Open Forum

There is a tendency to view the collapse of partnership working between health and social care in Wiltshire as a little local difficulty.

In fact, the real lesson of how partnerships between councils and health trusts have turned sour can be seen in the history of NHS and council relationships. Superficially, the “problem” can be seen as previously poorly performing primary care trusts now achieving financial balance with the objective of providing a modern NHS. But, in the process, hospitals shut and there are few community services to replace them.

The local authority is left with either picking up the tab for previously jointly funded infrastructure or seeing it collapse: a stark choice which patients cannot match up with the rhetoric of service improvement.

But we have been here before. Following the establishment of social services departments and district health authorities in the 1970s, under-resourcing of community health provision and over-emphasis on resourcing hospitals was a frequent concern. Shifting boundaries between health and social care often benefit older people who should have had the opportunity to be in their own homes. But reductions in beds were not matched by investment in community health. What happened was that social services picked up responsibility for health care needs not recognised by government in funding allocations.

The government should accept that the artificially generated tensions between what is health care and what is social care will not simply go away.
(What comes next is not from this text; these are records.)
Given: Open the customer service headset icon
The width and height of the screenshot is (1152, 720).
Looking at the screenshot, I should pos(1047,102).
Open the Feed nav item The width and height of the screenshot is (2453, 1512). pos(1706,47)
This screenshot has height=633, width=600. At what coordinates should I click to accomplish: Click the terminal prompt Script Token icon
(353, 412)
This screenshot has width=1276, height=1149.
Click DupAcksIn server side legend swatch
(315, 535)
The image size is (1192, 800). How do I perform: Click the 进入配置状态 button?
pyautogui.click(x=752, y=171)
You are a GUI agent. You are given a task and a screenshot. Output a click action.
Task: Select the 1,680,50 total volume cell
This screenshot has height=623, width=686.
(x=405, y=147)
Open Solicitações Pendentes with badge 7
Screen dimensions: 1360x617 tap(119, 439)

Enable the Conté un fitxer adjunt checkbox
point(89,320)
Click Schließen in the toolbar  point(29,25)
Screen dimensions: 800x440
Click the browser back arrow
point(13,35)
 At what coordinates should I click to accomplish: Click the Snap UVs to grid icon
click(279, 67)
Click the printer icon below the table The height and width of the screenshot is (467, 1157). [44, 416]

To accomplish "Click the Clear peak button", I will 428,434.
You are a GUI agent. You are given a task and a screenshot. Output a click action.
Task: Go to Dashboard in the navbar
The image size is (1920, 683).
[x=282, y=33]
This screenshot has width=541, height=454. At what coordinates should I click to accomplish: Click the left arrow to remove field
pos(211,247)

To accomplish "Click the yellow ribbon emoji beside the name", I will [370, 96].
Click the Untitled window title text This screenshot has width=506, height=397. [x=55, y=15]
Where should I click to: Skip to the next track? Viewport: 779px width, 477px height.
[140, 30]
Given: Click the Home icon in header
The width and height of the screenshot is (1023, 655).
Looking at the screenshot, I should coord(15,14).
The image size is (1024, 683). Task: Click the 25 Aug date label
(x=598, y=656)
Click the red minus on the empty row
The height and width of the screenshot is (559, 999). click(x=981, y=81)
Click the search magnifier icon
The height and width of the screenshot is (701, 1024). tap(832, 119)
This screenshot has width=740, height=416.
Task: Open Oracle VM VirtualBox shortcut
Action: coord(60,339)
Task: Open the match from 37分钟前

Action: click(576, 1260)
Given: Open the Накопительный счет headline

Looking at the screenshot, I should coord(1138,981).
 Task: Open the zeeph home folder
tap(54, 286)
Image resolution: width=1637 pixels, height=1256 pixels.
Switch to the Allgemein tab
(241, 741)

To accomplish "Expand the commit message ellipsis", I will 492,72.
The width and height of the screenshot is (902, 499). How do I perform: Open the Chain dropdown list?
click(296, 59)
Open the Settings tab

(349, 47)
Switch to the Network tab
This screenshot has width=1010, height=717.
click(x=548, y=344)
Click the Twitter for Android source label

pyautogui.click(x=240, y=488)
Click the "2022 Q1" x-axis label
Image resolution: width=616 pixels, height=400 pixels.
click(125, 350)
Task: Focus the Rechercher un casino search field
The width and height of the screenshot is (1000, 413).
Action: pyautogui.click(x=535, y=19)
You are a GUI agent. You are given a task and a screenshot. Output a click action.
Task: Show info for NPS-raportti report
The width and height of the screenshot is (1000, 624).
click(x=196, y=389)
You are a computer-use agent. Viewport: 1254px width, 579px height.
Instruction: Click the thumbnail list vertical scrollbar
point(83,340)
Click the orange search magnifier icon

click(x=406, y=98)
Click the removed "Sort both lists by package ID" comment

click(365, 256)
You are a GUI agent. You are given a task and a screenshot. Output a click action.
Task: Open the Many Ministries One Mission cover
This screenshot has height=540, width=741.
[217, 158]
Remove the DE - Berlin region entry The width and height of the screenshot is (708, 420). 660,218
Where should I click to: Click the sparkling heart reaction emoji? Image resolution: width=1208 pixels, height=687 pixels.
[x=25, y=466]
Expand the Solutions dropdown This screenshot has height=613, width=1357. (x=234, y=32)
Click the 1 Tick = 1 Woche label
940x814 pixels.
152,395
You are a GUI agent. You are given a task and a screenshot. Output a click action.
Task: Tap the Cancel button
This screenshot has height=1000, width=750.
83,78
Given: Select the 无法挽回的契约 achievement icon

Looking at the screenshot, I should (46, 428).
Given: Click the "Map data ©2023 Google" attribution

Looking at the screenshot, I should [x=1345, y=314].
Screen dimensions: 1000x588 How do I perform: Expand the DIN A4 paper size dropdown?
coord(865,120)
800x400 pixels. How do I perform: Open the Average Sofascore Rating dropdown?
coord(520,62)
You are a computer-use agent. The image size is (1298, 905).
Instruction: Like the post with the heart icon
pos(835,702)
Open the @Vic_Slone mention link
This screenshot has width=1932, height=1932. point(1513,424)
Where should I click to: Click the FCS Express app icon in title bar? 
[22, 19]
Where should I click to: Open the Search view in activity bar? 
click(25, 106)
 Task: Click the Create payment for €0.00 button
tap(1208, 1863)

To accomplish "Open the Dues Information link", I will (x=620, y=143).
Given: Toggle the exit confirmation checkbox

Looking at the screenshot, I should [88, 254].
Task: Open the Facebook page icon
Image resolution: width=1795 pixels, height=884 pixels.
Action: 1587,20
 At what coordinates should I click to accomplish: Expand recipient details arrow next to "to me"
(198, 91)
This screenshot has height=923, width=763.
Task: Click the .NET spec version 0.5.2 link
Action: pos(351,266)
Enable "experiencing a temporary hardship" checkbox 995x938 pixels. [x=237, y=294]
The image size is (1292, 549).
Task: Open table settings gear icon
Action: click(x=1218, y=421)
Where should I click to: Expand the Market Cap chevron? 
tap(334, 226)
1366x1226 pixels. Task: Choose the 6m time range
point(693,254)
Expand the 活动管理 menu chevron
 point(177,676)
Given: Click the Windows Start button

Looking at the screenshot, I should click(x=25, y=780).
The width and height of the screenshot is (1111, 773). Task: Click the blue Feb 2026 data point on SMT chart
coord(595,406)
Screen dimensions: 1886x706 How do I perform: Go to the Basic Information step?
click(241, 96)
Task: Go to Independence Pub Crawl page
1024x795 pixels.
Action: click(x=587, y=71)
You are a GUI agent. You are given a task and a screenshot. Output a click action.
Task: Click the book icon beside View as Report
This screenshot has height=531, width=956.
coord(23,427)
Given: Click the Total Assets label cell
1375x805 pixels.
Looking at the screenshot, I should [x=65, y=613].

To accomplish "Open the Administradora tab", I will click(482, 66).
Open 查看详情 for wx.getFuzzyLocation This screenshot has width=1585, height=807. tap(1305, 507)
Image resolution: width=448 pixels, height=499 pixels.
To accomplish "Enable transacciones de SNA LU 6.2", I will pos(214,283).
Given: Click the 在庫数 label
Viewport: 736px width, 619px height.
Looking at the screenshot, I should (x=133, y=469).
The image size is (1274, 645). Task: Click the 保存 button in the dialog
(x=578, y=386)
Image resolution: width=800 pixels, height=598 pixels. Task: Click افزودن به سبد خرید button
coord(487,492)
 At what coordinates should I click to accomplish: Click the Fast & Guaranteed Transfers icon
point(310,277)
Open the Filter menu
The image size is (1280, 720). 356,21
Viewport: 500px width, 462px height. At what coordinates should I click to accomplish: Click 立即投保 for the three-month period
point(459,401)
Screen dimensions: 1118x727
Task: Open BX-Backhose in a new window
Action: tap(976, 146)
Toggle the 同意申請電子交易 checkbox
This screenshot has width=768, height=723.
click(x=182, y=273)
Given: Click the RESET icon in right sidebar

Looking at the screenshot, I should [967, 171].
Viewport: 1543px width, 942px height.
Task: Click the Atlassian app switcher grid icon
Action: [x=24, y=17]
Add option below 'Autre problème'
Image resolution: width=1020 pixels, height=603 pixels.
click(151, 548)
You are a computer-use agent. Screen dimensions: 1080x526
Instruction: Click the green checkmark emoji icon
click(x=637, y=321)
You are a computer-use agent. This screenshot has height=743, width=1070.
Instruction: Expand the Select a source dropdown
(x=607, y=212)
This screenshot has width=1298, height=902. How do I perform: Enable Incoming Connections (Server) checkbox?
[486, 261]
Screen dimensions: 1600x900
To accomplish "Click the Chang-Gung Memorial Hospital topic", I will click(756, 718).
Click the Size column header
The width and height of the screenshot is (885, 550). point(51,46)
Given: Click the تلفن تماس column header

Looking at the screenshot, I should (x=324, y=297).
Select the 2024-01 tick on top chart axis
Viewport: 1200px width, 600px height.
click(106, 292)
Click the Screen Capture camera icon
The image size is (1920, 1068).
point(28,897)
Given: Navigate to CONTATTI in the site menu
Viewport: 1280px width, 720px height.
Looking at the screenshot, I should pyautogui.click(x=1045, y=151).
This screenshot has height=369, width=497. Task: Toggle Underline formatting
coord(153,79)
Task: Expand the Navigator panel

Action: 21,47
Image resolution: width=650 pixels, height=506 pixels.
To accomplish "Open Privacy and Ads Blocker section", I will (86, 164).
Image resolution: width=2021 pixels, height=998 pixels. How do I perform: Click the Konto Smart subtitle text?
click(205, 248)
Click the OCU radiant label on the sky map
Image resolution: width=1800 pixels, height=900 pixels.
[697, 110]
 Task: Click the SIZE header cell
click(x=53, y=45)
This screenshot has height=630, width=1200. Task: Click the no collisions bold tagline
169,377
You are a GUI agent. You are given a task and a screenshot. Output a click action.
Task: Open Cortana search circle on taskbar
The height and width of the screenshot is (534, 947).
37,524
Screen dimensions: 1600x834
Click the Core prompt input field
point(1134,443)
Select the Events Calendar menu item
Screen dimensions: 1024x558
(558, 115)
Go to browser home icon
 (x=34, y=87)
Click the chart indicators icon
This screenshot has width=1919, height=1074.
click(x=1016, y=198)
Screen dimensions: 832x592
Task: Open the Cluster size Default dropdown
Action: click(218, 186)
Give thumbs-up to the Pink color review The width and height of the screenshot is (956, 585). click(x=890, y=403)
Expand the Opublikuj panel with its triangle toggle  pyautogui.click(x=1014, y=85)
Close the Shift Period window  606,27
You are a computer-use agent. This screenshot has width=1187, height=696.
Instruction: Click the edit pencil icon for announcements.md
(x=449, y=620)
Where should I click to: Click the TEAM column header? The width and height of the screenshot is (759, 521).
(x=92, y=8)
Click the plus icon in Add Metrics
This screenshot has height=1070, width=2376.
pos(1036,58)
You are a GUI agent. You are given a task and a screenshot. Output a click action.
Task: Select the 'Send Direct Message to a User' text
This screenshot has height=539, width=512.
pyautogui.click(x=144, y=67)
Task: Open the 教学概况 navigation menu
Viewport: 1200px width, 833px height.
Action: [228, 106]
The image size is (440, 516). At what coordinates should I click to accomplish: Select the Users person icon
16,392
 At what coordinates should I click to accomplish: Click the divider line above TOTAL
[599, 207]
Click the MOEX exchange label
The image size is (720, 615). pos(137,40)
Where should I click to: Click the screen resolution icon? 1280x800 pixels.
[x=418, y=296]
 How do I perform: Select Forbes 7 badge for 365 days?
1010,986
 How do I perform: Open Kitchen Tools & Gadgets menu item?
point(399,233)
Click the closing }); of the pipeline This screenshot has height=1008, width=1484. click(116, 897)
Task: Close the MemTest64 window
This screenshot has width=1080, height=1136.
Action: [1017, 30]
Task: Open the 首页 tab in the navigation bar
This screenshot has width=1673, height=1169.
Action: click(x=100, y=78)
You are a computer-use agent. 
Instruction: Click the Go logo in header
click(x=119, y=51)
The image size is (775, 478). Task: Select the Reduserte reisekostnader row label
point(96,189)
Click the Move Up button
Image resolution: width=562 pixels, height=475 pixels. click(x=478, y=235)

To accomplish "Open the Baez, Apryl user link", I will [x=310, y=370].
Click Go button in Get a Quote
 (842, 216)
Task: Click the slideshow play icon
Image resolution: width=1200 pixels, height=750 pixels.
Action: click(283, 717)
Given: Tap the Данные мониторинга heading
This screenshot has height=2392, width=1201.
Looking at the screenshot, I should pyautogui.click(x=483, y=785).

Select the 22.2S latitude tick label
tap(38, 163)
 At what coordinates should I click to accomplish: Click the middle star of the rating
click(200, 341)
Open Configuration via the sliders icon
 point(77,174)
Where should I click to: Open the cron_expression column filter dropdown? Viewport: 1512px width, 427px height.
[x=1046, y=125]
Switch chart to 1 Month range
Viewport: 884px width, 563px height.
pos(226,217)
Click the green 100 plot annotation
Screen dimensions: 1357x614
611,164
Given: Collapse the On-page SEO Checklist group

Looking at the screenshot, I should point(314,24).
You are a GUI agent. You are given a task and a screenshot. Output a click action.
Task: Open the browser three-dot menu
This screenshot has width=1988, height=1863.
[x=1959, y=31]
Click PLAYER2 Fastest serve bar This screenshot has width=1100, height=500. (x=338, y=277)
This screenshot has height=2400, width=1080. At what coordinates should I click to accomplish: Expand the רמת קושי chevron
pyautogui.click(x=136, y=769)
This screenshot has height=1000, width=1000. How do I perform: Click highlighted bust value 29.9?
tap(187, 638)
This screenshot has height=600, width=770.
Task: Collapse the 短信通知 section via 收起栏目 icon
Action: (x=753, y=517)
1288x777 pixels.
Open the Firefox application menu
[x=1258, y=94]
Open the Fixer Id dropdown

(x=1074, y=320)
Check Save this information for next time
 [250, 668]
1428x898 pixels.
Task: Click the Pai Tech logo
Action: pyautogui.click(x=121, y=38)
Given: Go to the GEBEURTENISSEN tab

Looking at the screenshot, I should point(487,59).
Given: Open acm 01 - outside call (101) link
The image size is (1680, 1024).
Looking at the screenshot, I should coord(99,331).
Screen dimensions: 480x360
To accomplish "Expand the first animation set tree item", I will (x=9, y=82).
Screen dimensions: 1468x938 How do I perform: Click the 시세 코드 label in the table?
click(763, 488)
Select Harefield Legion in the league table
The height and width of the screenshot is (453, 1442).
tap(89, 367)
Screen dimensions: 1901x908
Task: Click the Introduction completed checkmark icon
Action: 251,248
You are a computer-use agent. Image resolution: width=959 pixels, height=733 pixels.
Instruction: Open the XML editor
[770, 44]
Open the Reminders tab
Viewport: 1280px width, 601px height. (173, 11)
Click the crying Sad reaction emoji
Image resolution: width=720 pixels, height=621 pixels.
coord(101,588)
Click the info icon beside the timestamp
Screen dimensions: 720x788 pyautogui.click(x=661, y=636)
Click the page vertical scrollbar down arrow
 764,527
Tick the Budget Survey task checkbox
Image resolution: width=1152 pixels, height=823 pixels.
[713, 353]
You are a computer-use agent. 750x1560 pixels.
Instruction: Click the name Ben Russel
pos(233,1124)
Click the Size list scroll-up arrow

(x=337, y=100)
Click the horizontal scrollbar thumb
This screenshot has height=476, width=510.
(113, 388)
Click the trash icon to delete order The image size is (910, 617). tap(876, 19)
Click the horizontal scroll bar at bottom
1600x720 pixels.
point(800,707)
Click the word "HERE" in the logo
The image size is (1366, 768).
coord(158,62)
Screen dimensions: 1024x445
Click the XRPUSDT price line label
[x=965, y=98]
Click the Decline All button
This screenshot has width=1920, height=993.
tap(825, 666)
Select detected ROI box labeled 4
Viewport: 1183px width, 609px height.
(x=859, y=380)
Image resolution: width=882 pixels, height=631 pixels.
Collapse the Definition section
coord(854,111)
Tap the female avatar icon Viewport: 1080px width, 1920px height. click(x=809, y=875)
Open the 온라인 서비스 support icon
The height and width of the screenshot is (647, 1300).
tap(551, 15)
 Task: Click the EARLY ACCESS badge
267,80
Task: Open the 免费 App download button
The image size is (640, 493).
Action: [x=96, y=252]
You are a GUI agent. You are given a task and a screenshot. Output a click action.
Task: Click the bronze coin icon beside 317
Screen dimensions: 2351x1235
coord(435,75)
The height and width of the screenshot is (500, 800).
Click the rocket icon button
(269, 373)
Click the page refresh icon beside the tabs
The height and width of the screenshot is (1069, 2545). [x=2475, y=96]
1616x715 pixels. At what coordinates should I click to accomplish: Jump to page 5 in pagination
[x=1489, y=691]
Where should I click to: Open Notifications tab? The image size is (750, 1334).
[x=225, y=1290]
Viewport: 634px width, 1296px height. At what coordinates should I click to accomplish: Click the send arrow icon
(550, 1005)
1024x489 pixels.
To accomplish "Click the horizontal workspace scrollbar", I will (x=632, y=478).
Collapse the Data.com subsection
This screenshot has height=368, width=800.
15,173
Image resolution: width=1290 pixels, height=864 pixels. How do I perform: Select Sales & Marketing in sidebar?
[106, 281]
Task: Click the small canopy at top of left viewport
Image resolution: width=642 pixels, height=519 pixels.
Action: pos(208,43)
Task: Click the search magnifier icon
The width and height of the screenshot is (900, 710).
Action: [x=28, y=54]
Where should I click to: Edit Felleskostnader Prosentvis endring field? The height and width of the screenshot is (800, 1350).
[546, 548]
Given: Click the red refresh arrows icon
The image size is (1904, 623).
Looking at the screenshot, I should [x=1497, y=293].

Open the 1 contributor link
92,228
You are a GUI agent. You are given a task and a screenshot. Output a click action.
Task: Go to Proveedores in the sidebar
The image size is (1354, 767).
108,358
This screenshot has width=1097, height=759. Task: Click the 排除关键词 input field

It needs to understand that the boundaries between health and social care have been redrawn close to the point where councils are providing many of the health services they were funded for prior to the NHS taking them over in 1974.

Let’s see funding to help meet these responsibilities and an understanding that economic policy will drive long-term health care towards a fully means-tested service.

Christopher Chorley is assistant director, Wiltshire Council adult and community services.

The views expressed by author don’t reflect the policy of the council.